Thanks in advance for any advice!

Mike


----------



## Irons (Mar 4, 2010)

gold4mike said:


> I saw a recent post that mentioned nitric acid available from Elemental Scientific in Wisconsin so I visited their website to see what else might be available. I'm in need of more filters for my Buchner funnel and found that they list slow flow, medium flow and fast flow filters both in "Qualitative" and "Quantitative" varieties. I assume that the slow flow will be the least porous and will filter out more of the fine dust or flake I may produce.
> 
> What is the difference between the quantitative and qualitative types?
> 
> ...


Typically, the quantitative paper is a low ash composition so that, after ignition, the residue can be weighed. They also tend to be very slow.


----------



## gold4mike (Mar 4, 2010)

Thank you for the very quick reply!


----------



## Anonymous (Mar 31, 2010)

I have been directed to use Whatman #51 Filter Paper but have no idea where to find it. Help!
Thanks much, haroldg


----------



## Harold_V (Apr 1, 2010)

haroldg said:


> I have been directed to use Whatman #51 Filter Paper but have no idea where to find it. Help!
> Thanks much, haroldg


If memory serves, Whatman #51 is ultra retentive, and suited for use with vacuum. It's not going to be cheap. I used to use Whatman #5 for filtering my gold solutions when doing a second refining. Prior to that, I always used a Whatman #2, which is much faster, yet very retentive. The #5 was more than 50¢ for a single 32 cm circle back then, which was the early 90's. Make sure that's what you really need. If you filter dirty solutions, it's likely to be very troublesome. 

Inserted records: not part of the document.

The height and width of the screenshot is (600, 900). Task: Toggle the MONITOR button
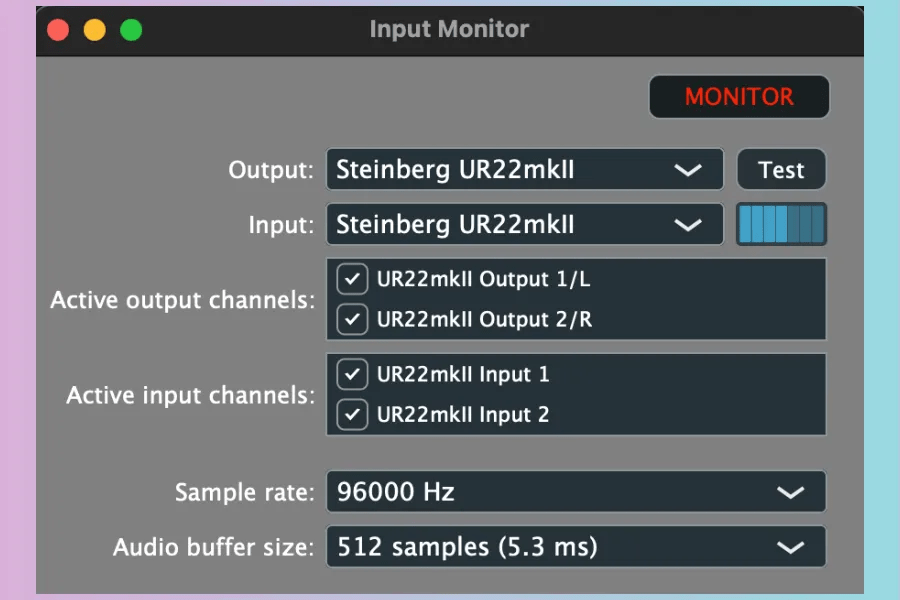[739, 97]

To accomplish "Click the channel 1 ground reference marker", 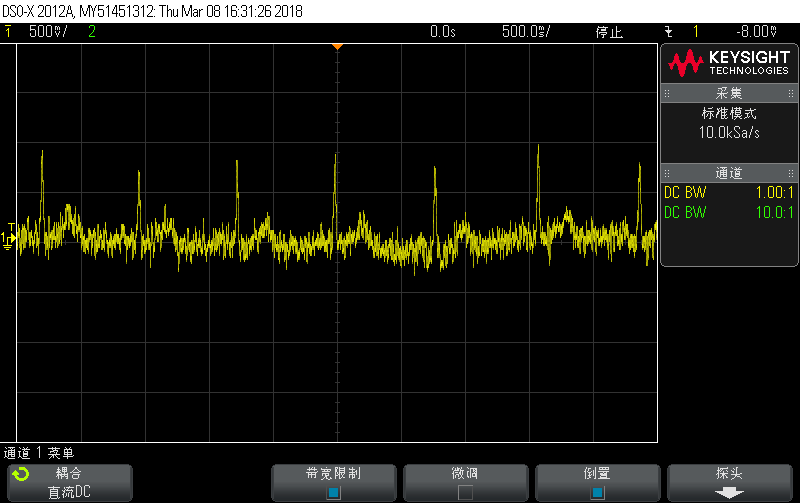I will [8, 240].
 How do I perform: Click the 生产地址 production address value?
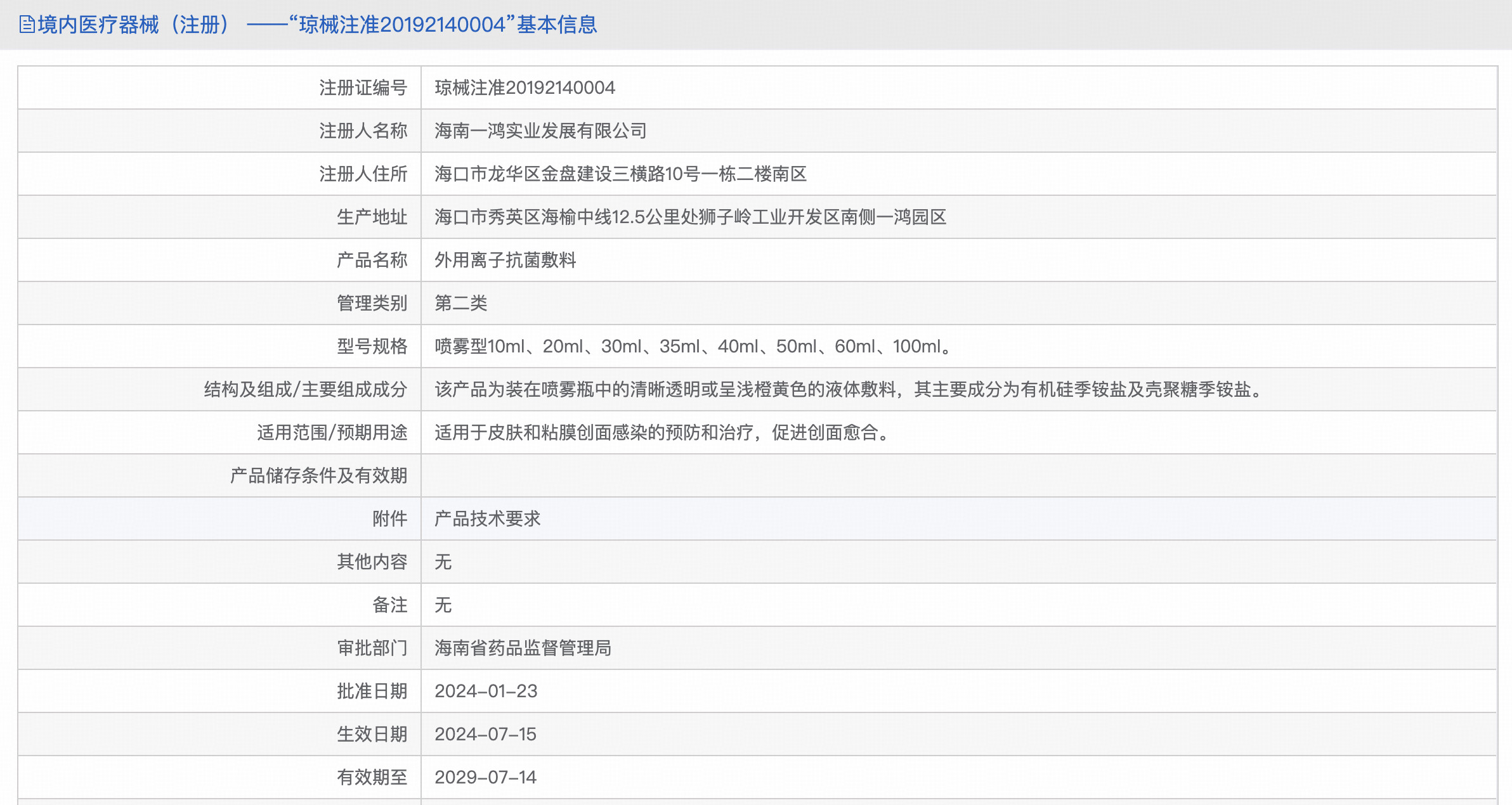[690, 217]
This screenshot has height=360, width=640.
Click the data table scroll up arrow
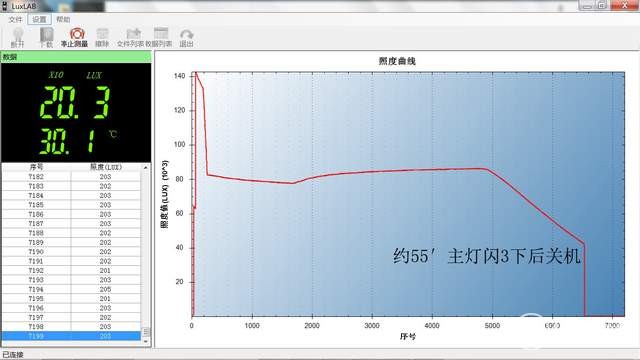coord(146,168)
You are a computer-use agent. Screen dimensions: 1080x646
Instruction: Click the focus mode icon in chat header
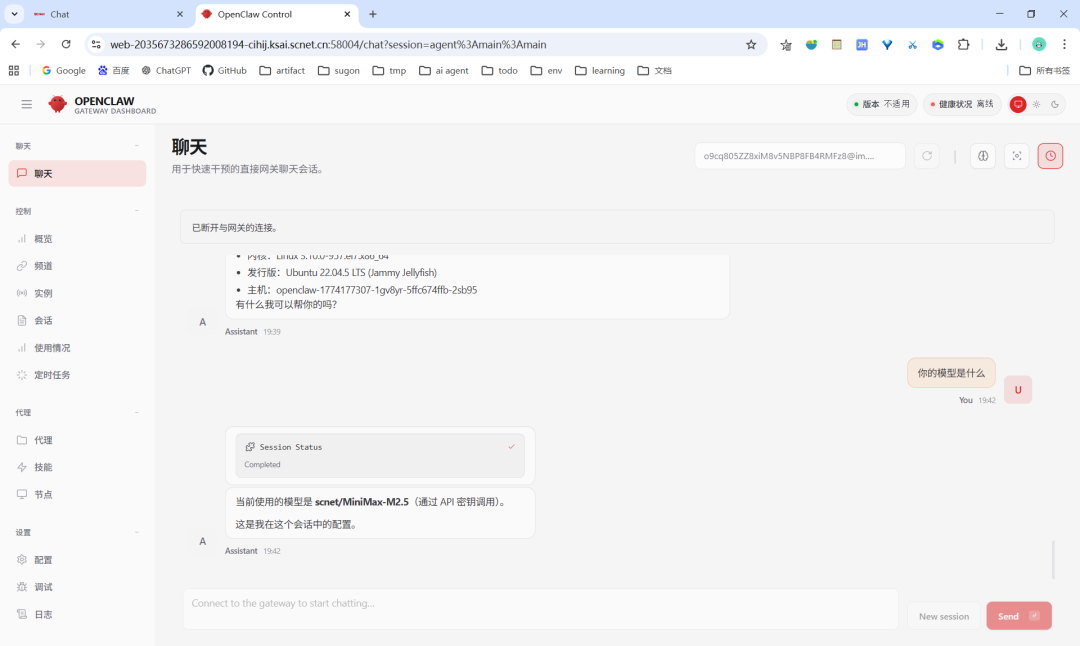[x=1016, y=156]
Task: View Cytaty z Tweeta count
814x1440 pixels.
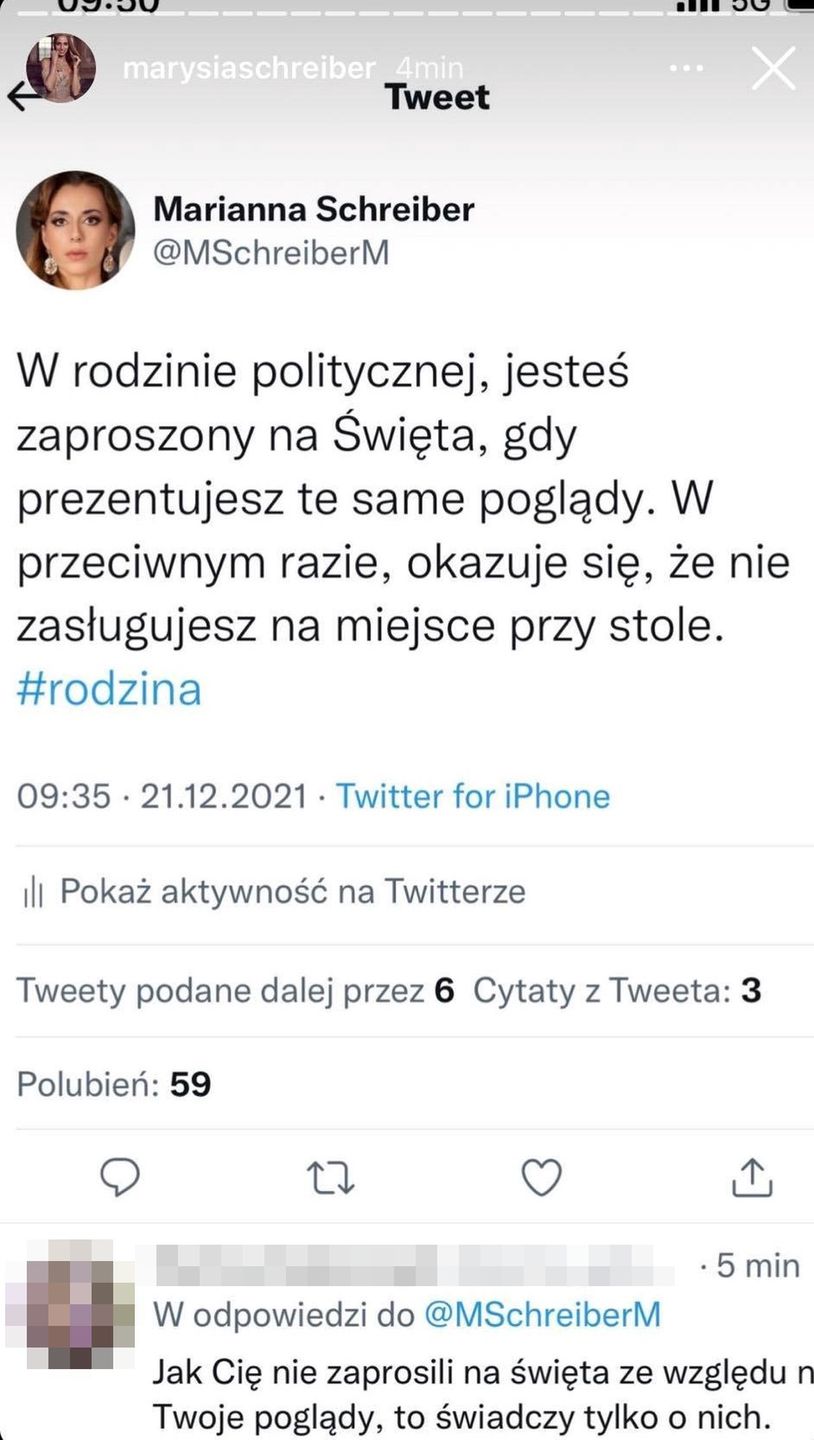Action: pos(617,991)
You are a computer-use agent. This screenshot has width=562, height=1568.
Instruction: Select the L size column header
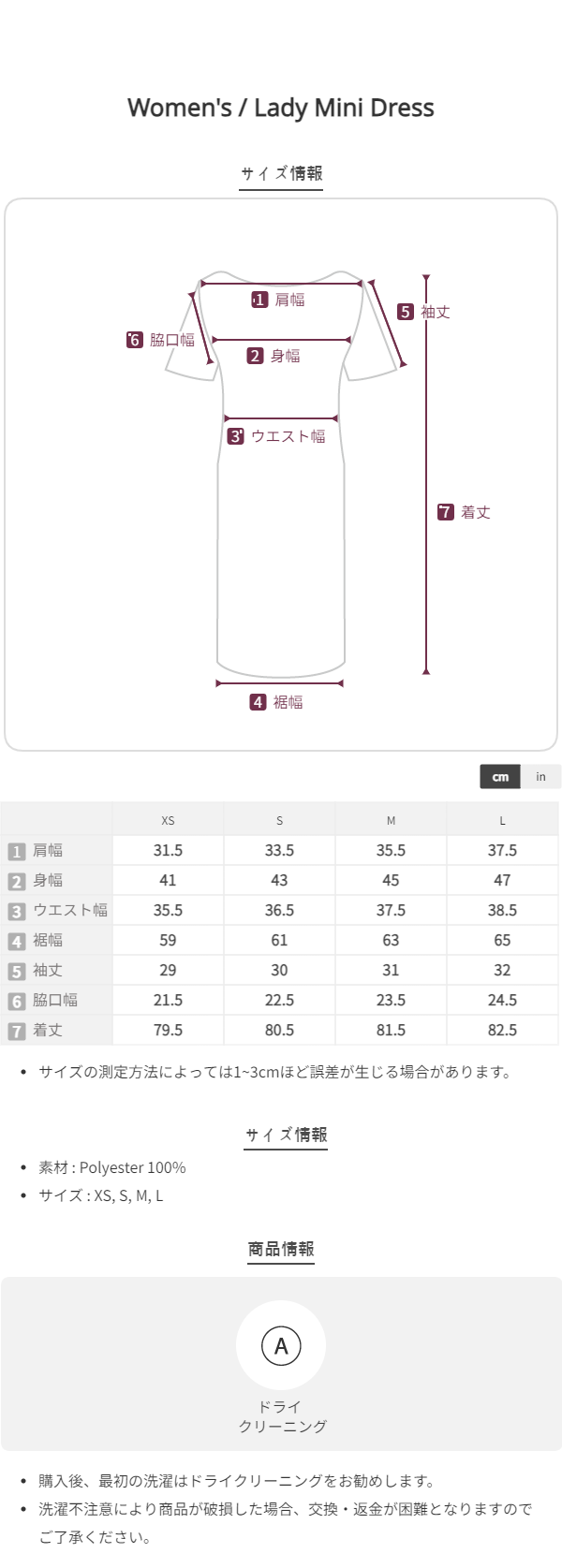tap(502, 820)

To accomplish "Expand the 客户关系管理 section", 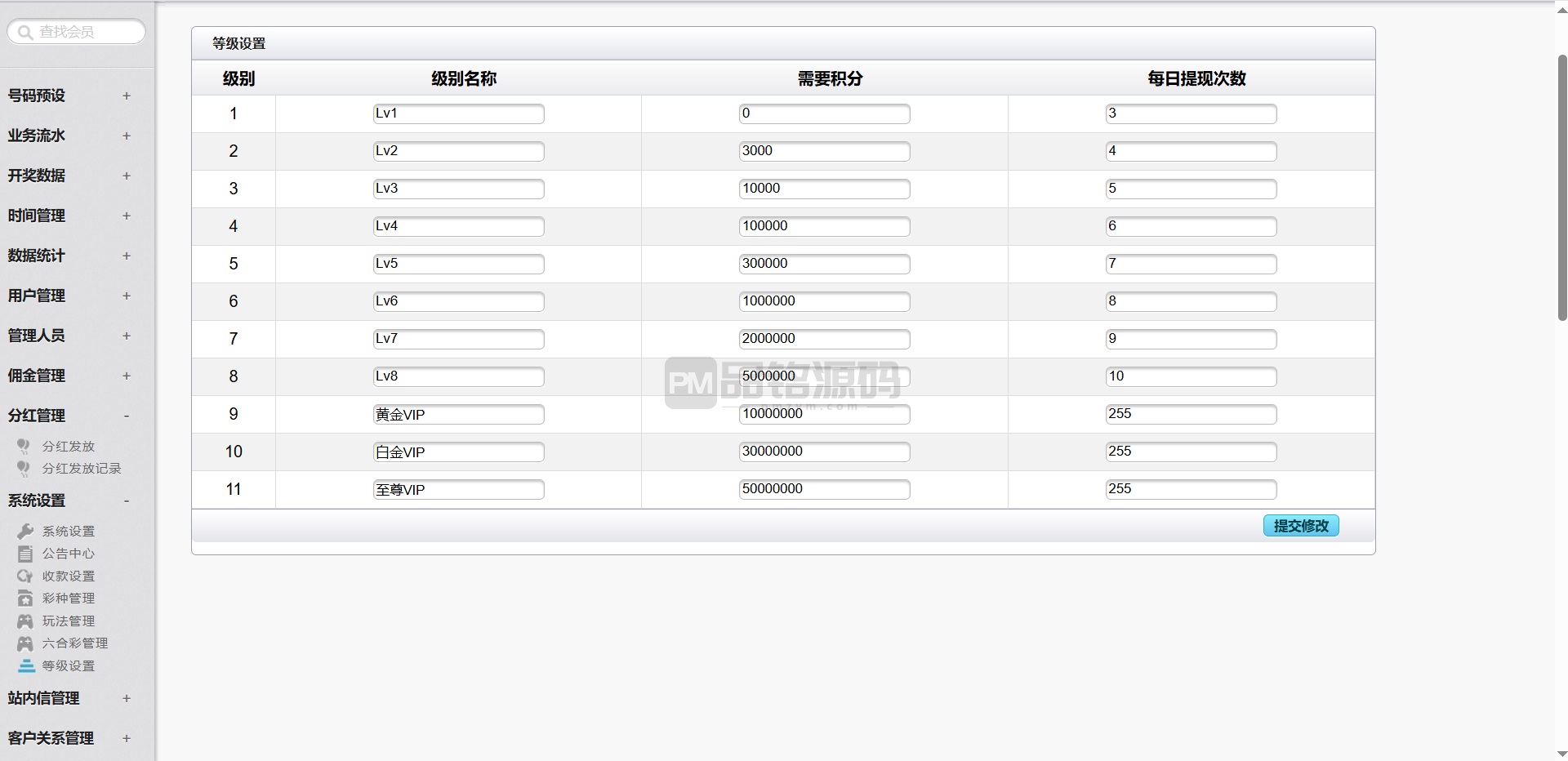I will 127,738.
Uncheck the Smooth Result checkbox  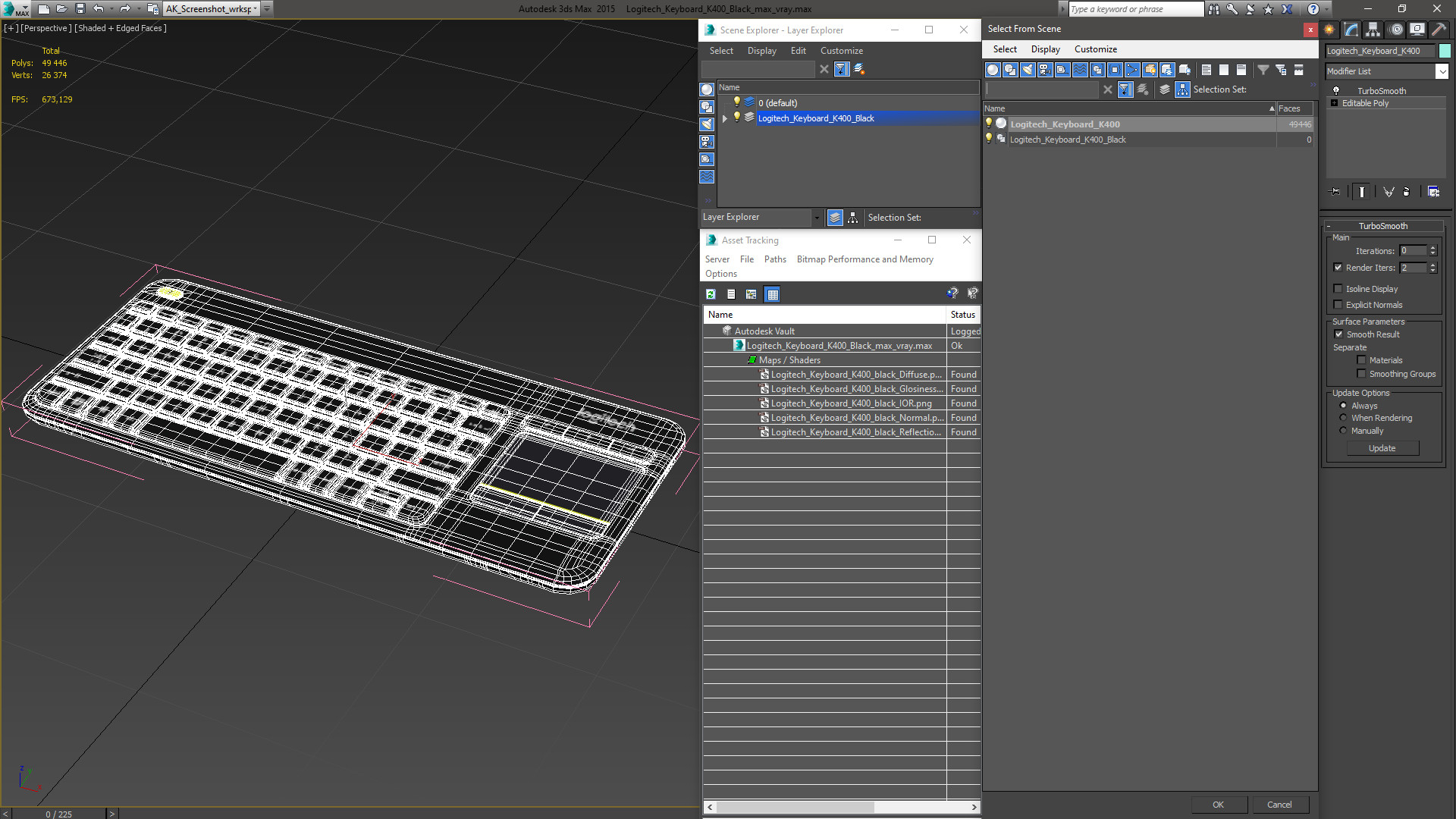pos(1338,334)
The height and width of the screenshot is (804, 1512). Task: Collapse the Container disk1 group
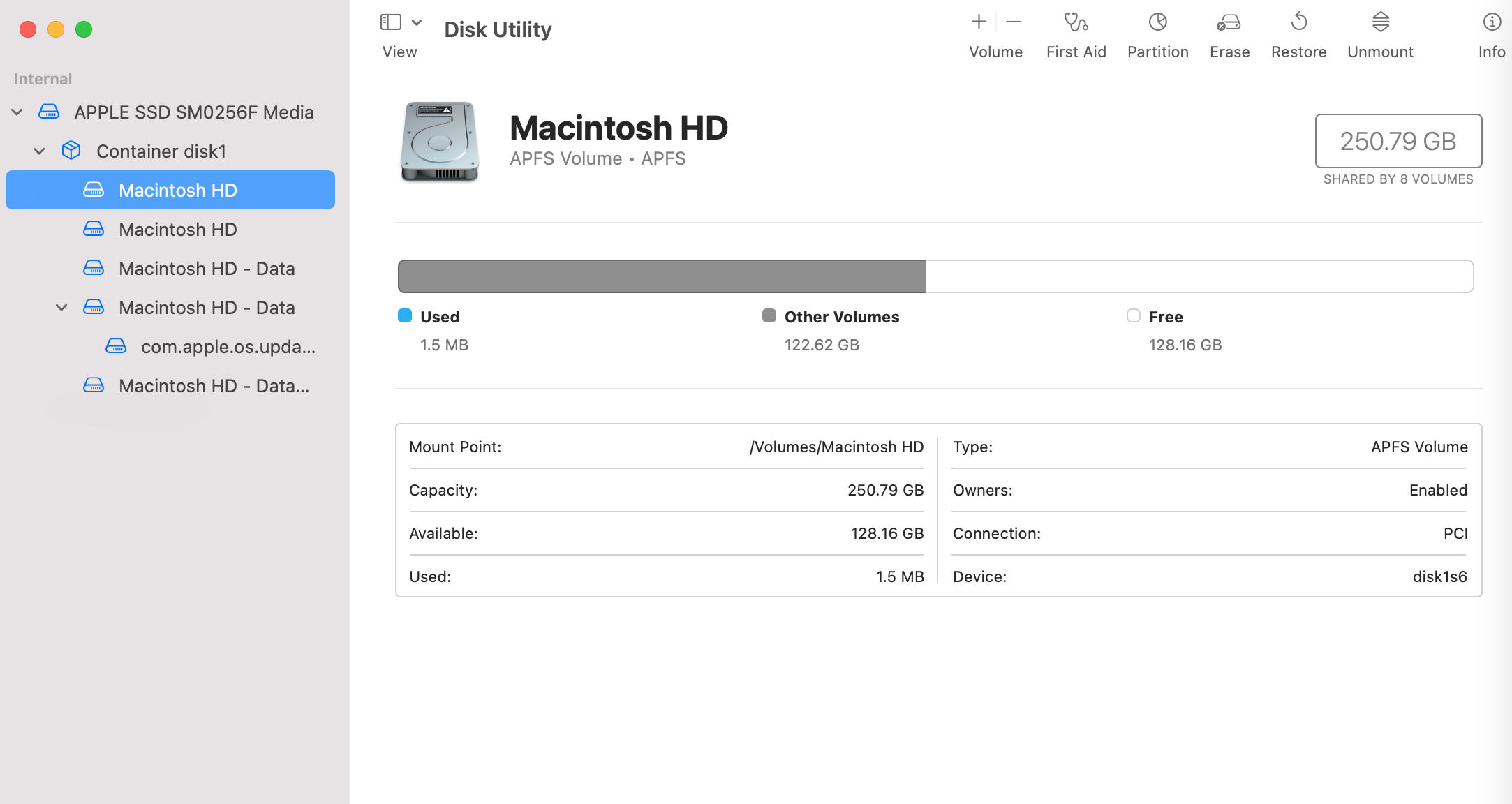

You will probably find it by exploring some of the chemical supply stores. I used to buy it from Sergeant Welch. Haven't done business with them since '94, however, so I don't have a clue if they might still have it, or not. 

Welcome to the forum. Nice name you have! 8) 

Harold


----------



## Irons (Apr 1, 2010)

Harold_V said:


> haroldg said:
> 
> 
> > I have been directed to use Whatman #51 Filter Paper but have no idea where to find it. Help!
> ...



It appears that Whatman 51 is no longer being produced. Type 50 is essentially the same with a 2.7 micron particle retention.

http://www.whatman.com/QuantitativeFilterPapersHardenedLowAshGrades.aspx


----------



## Lou (Apr 6, 2010)

Price. :mrgreen: 

Joking aside, most quantitative papers are used for ashing and other ''constant mass'' applications. The best thing to do is to call Whatman up and tell them what you're using it for--you'll be surprised by just how much these fellows know! They've heard it all.


----------



## nickvc (Apr 7, 2010)

Lou said:


> Price. :mrgreen:
> 
> Joking aside, most quantitative papers are used for ashing and other ''constant mass'' applications. The best thing to do is to call Whatman up and tell them what you're using it for--you'll be surprised by just how much these fellows know! They've heard it all.


Excellent advice, not everyone we use in this hobby/business is out to screw us :shock:


----------